Note: this paper was written and presented for a conference in London in April, 1996. However it is such a good definition of what we are working to accomplish that we present it here as our page on Mars Base 0.

In many ways the Martian climate is similar to the Interior Alaskan winter climate. Cold, limited sun light and low humilities predominate both locations. Mars Base 0, a semi-closed ecological life support system (CELSS), is being built in Fairbanks to facilitate the development of a fully closed system. With the climatic similarities this will make an excellent facility to investigate many aspects of operating on Mars.
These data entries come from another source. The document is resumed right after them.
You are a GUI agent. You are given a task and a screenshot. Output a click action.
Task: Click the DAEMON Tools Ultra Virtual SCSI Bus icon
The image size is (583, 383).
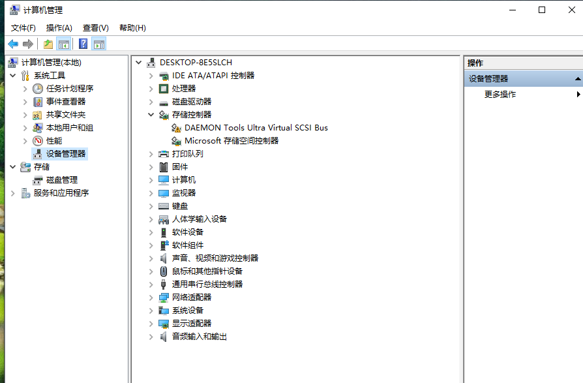176,128
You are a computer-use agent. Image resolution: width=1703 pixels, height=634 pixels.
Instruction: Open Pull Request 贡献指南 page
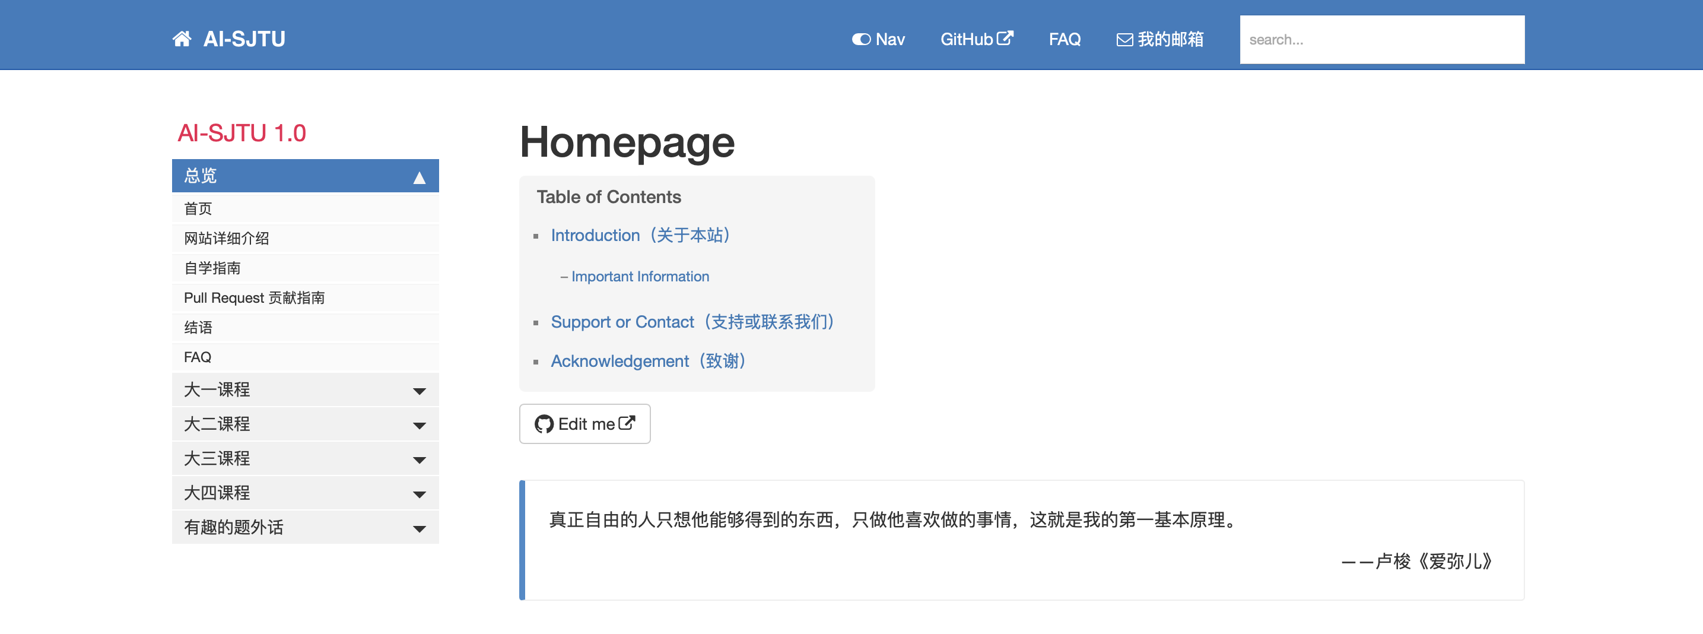tap(254, 298)
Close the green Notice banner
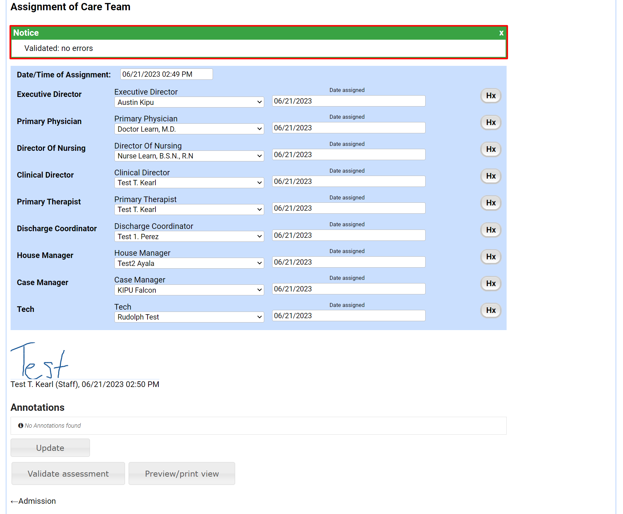Screen dimensions: 623x514 (501, 33)

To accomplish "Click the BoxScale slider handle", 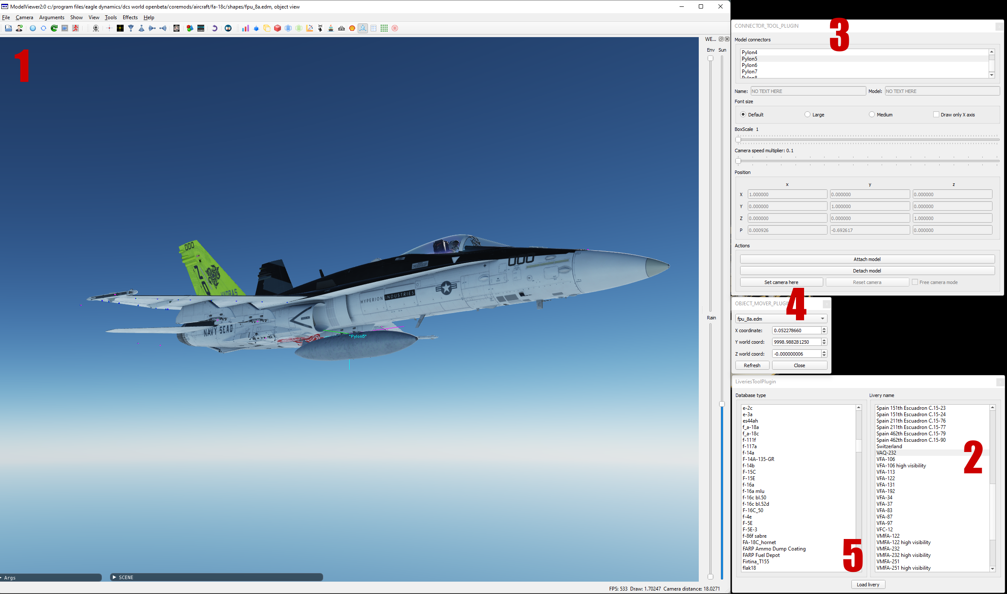I will (x=738, y=139).
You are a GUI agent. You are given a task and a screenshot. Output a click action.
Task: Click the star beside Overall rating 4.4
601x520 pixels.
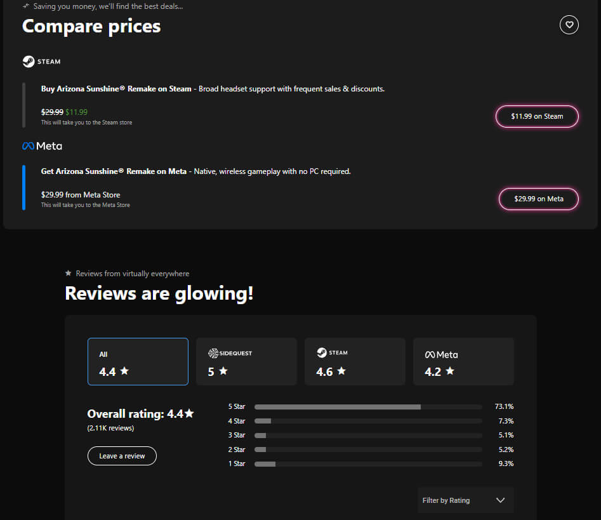[x=189, y=413]
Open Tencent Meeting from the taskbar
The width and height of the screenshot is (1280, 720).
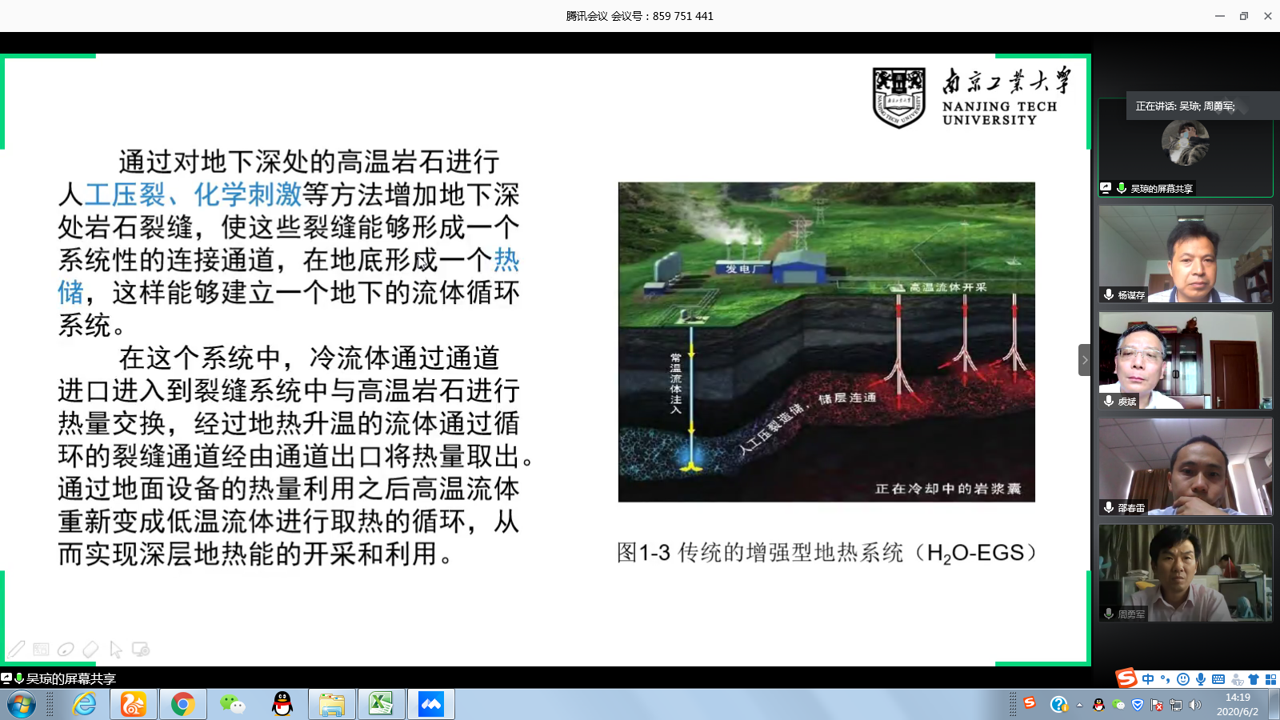click(x=431, y=704)
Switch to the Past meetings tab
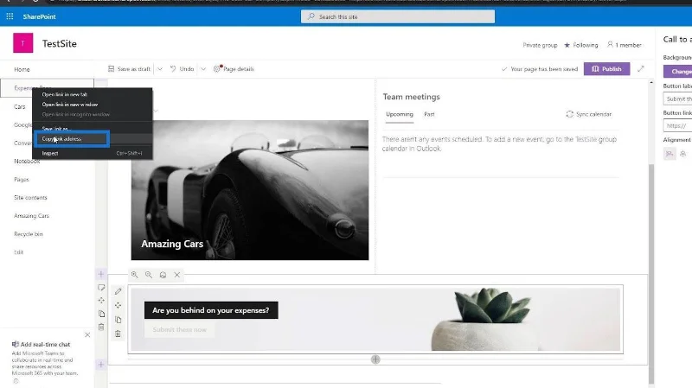The height and width of the screenshot is (388, 692). click(429, 114)
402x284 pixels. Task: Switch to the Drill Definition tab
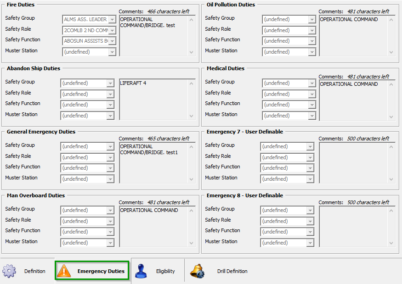point(232,271)

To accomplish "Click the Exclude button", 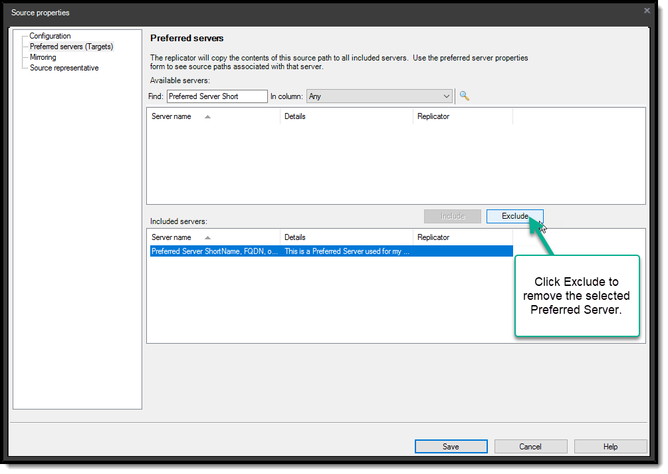I will [x=515, y=216].
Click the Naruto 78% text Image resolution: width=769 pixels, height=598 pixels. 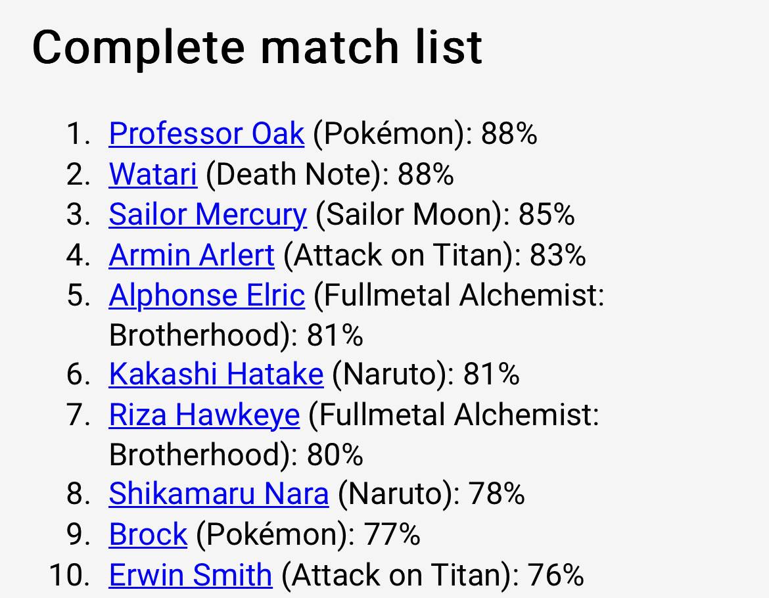pos(432,494)
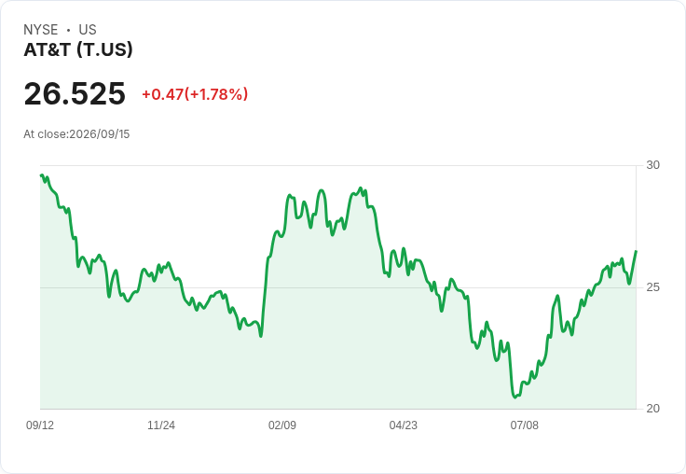Click the price peak between 02/09 and 04/23
The image size is (686, 474).
(x=361, y=188)
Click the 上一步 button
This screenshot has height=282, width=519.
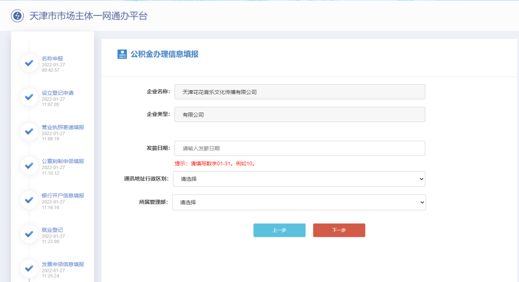(x=279, y=230)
Any base operating for any length of time on the surface of Mars will require CELSS technology. Many of the raw materials require for crop production are available on the surface of Mars so true closure will not be required. As a part of the Nauvik Project, which will be a fully closed ecosystem, the International Space Exploration and Colonization Company (ISECCo) is building Mars Base 0. Designed as a semi-closed greenhouse Mars Base 0 will be used to develop ecosystem technologies. The limited sunlight and temperatures ranging down as low as -60 C during the Fairbanks winter will allow us to investigate many of the problems associated with operating a CELSS on Mars. While heating on Mars will not use the same methods as we shall use, some idea of the difficulty in keeping a greenhouse warm will be gained. During the Martian summer cooling may be required - and in our mild (20's C) Alaskan summer it definitely will be - so cooling options will be explored. Overall design of Mars Base 0 will be applicable to a Martian base; our semi-cylinder, 7.5m wide by 13.5m long would be equally useful on Mars. Although construction techniques would be significantly different we shall establish a semi-sealed environment similar to that required for a Martian base.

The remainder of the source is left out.